Expo : « Petit Exploité », une alerte sur la situation de l’enfant congolais !

L’artiste peintre Monica Toiliye expose  ses œuvres peintes avec une plume remplie du café et de l’hydroquinone, à l’en croire. C’est en la salle de spectacle du Centre Wallonie Bruxelles, CWB de Kinshasa, de 12 heures à 17 heures, qu’on retrouve les tableaux qui veulent éveiller le public sur la situation de l’enfant congolais.

 « Nous avons un devoir de hausser nos voix sur la souffrance des enfants kinois. Des enfants qui sont exploités dans des coins et recoins de la ville Kinshasa. Sur le boulevard Lumumba, le boulevard du 30 juin, des enfants sont devenus des accompagnateurs et accompagnatrices des pères et mères, et des personnes de troisième âge ou aveugles, personnes vivant avec handicap à la recherche de quoi vivre », a indiqué l’artiste qui, aux dires de maints observateurs, a fait montre d’une expérience de sociologue pour peindre le quotidien des enfants exploités.

 Focus sur l’exposition « Enfant exploité » :

Des  images d’exposées qui traduisent tout 

Tableau 2 ph.Arts.cd

Dans l’environnement congolais, des filles et garçons chaque matin sont victimes d’une injustice familiale. Ces derniers remplissent des boulevards de Kinshasa, pour soutenir la mendicité de leurs parents à la recherche d’aumônes pour vivre. Pour exprimer son message, Monica Toiliye, dans son chef-d’œuvre « Petit exploité », a décoré trois enfants dans le premier tableau placé à l’entrée de la salle de spectacle.
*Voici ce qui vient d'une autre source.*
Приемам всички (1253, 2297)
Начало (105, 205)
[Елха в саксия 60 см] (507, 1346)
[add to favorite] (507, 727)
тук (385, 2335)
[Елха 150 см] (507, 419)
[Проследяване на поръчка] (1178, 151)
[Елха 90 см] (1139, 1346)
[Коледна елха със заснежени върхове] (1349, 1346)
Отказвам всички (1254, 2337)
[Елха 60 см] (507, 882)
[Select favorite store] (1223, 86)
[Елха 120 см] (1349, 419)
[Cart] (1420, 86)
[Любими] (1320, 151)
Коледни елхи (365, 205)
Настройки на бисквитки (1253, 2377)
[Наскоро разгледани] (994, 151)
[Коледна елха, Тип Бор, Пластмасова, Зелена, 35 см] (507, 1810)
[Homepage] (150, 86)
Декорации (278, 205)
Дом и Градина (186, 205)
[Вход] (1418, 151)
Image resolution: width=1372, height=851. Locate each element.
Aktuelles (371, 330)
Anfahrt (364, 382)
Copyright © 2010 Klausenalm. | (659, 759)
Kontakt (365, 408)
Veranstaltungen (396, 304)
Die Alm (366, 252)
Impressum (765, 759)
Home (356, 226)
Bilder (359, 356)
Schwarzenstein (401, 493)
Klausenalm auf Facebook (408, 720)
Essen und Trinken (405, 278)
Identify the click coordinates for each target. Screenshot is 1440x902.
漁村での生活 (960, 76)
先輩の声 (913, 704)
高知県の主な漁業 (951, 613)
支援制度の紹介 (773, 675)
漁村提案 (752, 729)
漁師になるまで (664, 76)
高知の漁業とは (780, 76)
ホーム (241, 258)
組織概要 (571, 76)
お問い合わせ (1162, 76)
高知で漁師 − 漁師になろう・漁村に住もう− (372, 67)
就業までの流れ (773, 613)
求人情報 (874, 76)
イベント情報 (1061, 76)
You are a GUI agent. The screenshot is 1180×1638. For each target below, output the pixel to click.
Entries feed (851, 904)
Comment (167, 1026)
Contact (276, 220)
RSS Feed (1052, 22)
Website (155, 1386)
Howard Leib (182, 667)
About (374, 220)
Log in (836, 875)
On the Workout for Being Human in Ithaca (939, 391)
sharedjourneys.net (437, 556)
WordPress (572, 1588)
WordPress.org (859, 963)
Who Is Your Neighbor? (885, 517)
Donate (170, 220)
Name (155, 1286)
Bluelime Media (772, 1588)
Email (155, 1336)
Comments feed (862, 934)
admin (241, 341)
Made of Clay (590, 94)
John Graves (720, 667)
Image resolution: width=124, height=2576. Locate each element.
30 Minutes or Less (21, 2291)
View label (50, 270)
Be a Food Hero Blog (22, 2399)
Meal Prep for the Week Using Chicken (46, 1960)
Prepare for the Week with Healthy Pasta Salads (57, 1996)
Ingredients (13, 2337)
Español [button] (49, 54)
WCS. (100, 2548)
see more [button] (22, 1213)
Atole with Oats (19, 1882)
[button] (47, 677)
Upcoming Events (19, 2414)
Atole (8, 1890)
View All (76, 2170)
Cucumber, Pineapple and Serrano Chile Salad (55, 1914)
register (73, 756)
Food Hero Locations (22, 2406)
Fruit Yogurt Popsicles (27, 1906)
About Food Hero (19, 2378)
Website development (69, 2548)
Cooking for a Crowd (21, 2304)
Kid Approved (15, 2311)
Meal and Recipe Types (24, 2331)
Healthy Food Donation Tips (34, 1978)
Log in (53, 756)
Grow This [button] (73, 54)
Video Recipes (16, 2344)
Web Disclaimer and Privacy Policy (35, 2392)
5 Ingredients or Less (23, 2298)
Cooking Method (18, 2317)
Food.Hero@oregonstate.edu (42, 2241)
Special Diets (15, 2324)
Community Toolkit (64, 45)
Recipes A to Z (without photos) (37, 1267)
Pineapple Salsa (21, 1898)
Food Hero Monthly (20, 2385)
En effet, le tableau présente deux garçons et, au milieu, une fille versant des larmes, signe de manque d’affection familiale et, victime de maltraitance au quotidien. Avec leurs jouets en main, l’un avec un  ballon rond, l’autre chaire-volant et, la fille avec une poupée, qui réclament, en effet, leur liberté. Le deuxième tableau explique encore la distance des enfants au temps de divertissement et de l’école.

Monica Toiliye, défenseure des droits des femmes et leur émancipation, a pris le chemin de lutter contre de travail et exploitation des enfants des recoins de la ville de Kinshasa. La peintre explique mieux, dans son langage, son inspiration sur la situation des enfants exploités : « au-delà de l’exposition, il y a une réalité sociale cruelle, vivace dans la ville de Kinshasa. Un matin, j’ai vu un garçon qui, motivé par le souci de donner un cadeau à sa mère, demandait un travail de puiseur de l’eau et, la fin du mois, son salaire sera un téléphone. Cette situation m’a frappée, et j’ai décidé de démontrer la misère des enfants congolais dans le pays », a-t-elle regretté.

Universalité de l’œuvre

Des enfants de paisibles citoyens congolais, dans le tableau un et deux du chef-d’œuvre « Petit exploité », dénote l’éloignement possible depuis des siècles, que des enfants de la ville de Kinshasa ont déjà consommé en étant chaque jour hors des institutions d’encadrement et de scolarité primaire. Nombreux d’entre eux sont plutôt sur le boulevard du 30 juin, pour aider des parents handicapés à mendier. A la fin de la journée, ils trouvent un petit pain du soir. Un vent de désolation, de malheur pour des enfants kinois exploités. Œuvrer pour la lutte contre de l’exploitation des enfants et de travail forcé est un combat que l’artiste Monica Toiliye, mène depuis ce temps‘’.

« Petit exploité » s’inscrit dans une universalité, dans la mesure où, l’histoire contemporaine de la civilisation éclaire mieux dans des circonstances données des enfants ont été exploités pour des fins diverses. En Europe, ils tiraient des toiles d’araignées et, en Afrique et en Asie, ils ont été exploités pour des fins économiques et des guerres. A titre d’exemple, enfant rebelle, déjà bannie en RDC, exploitation clandestine des minerais,… Actuellement dans les rues de Bamako au  Mali particulièrement, à Kinshasa en RDC, en Zambie, au Niger et dans des pays pauvres du monde, des enfants sont des victimes de multiples types d’exploitation. Cette situation est un maillon de la chaîne de la lutte de Monica Toiliye.